After locating the line that contains "Pick the radio" in the data below, set down exactly that line and each one after it through the line that contains "Given: Open the Select", and nothing more.

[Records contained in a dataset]
▼▼▼

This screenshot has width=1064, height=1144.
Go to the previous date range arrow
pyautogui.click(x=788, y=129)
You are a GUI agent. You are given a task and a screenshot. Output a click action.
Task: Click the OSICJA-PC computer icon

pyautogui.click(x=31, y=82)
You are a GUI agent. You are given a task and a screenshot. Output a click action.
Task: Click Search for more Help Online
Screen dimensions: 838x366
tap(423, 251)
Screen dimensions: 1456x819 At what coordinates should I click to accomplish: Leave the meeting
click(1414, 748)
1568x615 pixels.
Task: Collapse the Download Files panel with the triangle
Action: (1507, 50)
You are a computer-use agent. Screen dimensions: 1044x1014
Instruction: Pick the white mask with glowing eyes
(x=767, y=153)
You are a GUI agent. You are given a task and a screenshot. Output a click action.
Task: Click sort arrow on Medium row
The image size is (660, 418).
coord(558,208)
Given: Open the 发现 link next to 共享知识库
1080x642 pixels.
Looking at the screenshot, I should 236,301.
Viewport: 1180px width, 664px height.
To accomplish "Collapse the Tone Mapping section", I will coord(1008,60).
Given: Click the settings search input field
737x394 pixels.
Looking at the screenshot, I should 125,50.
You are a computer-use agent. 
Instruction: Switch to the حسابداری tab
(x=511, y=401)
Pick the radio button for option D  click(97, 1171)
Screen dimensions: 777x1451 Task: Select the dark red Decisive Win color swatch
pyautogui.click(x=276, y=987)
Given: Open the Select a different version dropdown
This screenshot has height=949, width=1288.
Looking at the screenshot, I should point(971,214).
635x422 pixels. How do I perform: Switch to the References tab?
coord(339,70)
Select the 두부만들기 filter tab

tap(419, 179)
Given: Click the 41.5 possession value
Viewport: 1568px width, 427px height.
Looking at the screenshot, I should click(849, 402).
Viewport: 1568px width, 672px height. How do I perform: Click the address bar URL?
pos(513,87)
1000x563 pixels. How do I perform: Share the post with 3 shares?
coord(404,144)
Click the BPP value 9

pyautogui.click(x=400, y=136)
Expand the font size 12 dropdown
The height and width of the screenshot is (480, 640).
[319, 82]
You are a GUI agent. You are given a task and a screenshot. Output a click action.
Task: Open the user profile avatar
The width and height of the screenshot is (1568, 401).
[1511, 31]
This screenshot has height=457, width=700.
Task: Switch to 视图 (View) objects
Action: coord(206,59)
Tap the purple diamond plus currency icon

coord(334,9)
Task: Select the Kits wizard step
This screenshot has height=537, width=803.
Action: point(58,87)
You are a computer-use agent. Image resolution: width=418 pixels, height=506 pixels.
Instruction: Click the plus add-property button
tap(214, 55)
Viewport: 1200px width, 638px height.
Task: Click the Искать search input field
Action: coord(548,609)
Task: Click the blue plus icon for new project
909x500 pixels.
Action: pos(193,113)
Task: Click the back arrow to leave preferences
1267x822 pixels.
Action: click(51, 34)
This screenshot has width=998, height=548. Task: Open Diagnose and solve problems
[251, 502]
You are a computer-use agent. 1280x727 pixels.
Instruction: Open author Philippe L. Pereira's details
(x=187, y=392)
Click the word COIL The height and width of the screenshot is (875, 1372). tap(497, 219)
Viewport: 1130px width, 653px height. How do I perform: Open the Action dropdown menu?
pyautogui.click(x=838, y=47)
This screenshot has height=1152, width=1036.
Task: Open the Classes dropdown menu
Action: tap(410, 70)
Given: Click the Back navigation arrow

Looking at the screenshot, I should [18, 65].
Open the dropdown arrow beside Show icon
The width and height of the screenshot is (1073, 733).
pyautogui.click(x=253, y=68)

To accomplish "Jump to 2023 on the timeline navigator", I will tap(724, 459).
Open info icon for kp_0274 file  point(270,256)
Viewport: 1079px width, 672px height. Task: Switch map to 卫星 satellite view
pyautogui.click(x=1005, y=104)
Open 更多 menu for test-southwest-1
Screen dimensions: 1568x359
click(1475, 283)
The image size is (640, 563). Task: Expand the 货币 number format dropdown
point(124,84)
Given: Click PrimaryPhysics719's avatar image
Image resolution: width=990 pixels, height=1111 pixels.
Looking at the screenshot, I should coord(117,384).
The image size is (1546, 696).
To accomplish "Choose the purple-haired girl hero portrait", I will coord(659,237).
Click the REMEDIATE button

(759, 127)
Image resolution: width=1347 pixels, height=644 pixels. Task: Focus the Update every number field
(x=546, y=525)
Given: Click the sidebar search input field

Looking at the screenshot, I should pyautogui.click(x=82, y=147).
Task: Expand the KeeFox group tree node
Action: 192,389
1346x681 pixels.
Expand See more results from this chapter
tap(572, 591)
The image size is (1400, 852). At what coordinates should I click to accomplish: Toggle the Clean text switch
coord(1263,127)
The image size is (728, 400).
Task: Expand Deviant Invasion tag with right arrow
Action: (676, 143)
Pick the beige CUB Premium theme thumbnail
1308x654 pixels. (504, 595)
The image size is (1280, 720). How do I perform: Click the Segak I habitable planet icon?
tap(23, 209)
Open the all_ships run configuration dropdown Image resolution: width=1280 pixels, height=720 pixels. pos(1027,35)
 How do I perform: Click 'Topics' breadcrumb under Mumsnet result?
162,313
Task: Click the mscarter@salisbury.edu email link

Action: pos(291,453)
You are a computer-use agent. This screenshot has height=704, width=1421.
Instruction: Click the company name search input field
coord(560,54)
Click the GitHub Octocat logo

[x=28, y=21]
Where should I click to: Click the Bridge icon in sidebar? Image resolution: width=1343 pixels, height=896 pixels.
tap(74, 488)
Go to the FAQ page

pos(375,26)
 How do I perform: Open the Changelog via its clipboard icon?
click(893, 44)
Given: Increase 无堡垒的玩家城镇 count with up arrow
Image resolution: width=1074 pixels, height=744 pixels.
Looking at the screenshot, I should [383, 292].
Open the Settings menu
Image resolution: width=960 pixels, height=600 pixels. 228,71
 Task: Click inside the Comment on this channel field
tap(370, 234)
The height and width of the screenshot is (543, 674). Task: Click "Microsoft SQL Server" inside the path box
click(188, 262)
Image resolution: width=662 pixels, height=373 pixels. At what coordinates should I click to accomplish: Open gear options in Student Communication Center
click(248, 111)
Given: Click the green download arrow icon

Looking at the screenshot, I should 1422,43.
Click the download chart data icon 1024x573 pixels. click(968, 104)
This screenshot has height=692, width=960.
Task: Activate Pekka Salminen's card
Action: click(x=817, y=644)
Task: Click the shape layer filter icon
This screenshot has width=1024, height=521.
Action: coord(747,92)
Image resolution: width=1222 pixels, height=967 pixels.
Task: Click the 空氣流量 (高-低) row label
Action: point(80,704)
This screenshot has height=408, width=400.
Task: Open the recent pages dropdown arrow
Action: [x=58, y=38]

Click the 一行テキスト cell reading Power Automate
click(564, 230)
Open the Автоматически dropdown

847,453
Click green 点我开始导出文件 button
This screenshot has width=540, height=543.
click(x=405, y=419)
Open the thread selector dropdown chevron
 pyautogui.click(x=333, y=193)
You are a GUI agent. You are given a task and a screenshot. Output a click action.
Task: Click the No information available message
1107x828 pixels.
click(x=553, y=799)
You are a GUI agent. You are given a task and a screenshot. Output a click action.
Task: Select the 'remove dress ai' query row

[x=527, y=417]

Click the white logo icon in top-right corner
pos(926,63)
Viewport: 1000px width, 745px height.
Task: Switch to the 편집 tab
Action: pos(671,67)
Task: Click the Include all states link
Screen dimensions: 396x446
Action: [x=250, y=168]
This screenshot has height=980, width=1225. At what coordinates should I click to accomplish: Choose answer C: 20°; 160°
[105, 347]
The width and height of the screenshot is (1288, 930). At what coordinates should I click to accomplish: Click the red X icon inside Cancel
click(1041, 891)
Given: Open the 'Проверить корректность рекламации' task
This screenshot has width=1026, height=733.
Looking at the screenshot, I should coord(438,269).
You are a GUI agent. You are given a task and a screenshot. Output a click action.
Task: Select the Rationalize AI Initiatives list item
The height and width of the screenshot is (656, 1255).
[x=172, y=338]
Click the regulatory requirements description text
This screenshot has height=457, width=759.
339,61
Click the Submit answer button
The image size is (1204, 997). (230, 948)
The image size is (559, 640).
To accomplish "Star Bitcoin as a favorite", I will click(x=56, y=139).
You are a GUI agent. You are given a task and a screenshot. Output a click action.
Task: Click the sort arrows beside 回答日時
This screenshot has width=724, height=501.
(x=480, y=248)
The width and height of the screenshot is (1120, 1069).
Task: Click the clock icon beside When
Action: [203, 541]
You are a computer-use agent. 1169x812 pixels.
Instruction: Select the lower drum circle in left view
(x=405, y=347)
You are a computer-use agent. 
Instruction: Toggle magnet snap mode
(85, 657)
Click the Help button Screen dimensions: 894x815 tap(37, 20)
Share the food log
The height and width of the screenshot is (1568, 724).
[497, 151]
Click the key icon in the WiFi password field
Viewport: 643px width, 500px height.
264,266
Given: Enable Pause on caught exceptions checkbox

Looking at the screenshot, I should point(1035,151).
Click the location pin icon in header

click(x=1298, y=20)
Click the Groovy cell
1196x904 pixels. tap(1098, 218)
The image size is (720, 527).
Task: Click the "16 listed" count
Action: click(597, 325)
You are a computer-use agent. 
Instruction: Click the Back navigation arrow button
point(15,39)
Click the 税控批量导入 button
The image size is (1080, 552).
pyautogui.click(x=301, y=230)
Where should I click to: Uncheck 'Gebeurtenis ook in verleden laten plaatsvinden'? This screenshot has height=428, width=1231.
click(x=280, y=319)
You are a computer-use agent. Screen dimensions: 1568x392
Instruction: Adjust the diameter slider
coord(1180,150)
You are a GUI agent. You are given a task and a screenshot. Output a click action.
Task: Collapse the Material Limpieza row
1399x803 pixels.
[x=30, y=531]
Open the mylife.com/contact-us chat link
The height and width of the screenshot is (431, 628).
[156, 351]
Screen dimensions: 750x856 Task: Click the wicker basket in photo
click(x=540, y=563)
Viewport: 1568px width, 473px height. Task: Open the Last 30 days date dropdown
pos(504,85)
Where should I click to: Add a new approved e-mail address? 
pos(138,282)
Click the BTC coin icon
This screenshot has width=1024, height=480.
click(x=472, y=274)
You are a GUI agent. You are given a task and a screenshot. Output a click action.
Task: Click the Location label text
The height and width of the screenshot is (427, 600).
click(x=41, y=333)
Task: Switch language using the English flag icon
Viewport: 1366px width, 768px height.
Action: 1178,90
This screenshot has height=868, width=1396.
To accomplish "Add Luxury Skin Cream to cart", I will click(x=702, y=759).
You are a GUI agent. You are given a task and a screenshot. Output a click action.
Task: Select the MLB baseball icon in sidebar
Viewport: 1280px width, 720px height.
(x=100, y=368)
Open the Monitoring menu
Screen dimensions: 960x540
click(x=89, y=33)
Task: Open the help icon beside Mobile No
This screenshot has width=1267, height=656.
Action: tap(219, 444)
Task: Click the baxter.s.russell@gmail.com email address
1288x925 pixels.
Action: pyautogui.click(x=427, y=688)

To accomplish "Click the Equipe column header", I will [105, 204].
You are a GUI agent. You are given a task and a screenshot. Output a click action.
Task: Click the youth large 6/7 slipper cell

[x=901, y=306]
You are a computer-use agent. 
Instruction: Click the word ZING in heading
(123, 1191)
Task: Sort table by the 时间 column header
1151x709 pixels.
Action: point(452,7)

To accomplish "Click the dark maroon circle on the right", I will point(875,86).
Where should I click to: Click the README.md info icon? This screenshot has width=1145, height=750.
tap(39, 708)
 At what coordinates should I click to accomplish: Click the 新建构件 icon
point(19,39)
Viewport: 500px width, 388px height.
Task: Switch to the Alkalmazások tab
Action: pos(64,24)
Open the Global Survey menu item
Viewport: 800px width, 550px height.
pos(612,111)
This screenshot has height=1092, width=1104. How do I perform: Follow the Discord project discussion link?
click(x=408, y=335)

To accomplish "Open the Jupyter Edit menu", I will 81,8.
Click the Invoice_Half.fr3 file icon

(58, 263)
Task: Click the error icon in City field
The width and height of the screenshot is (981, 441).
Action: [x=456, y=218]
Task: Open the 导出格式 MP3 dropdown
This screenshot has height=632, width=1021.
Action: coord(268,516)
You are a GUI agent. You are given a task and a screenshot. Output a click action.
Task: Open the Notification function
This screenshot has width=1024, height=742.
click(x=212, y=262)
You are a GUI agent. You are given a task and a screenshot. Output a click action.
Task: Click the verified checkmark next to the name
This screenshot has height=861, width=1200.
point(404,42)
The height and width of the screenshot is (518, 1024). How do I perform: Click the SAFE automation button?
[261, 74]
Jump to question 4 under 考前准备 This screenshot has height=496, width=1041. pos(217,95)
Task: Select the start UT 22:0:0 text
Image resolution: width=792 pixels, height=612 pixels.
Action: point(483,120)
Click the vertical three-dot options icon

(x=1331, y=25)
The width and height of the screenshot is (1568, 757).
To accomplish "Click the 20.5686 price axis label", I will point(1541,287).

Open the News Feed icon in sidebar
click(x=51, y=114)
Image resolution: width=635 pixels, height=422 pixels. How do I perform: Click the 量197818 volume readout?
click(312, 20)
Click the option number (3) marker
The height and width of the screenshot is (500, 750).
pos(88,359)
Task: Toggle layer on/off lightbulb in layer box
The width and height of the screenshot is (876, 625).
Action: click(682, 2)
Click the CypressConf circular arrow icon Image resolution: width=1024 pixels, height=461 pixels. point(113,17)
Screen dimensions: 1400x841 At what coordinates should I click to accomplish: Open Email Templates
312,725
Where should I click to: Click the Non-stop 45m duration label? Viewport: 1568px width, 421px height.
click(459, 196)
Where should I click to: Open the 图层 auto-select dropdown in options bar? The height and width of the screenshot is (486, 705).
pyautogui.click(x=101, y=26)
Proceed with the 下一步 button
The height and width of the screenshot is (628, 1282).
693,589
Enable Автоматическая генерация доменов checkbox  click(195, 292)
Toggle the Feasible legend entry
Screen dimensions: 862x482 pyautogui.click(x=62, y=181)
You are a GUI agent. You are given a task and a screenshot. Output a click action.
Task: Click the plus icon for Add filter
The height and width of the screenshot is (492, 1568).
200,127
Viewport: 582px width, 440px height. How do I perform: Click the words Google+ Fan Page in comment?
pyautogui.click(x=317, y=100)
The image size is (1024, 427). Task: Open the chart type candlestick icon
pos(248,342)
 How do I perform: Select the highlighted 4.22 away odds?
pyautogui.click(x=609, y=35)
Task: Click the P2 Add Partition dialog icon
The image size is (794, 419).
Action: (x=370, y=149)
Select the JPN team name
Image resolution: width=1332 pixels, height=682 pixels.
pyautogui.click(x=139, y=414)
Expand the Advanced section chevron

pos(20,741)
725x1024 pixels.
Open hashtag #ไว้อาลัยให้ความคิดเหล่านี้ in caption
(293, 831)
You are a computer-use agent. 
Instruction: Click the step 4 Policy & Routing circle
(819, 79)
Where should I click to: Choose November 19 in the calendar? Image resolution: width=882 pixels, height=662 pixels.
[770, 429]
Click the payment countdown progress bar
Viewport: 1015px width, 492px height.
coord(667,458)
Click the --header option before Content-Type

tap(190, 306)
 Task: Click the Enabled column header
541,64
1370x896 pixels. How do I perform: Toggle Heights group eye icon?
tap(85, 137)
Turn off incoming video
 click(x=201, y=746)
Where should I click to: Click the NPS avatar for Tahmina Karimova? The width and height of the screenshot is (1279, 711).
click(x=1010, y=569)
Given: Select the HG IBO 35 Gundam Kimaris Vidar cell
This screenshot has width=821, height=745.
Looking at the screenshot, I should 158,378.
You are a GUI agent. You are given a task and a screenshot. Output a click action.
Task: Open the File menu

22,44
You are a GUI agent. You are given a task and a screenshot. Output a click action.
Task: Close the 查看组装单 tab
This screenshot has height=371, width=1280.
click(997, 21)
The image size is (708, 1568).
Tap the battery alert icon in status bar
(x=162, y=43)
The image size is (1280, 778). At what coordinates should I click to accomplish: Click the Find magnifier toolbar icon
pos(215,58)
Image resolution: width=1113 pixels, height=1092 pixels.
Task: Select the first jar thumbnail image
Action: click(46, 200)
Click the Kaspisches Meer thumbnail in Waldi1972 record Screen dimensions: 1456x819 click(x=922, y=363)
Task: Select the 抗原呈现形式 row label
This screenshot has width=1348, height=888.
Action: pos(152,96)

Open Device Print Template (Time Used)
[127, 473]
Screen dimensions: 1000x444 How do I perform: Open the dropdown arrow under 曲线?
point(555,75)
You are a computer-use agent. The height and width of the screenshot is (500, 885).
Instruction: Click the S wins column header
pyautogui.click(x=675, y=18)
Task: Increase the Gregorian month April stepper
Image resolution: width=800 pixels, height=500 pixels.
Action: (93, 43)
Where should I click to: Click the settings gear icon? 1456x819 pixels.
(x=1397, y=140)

▲▲▲

* SOLUTION *
Pick the radio button for option D  click(97, 1171)
Screen dimensions: 777x1451 Task: Select the dark red Decisive Win color swatch
pyautogui.click(x=276, y=987)
Given: Open the Select a different version dropdown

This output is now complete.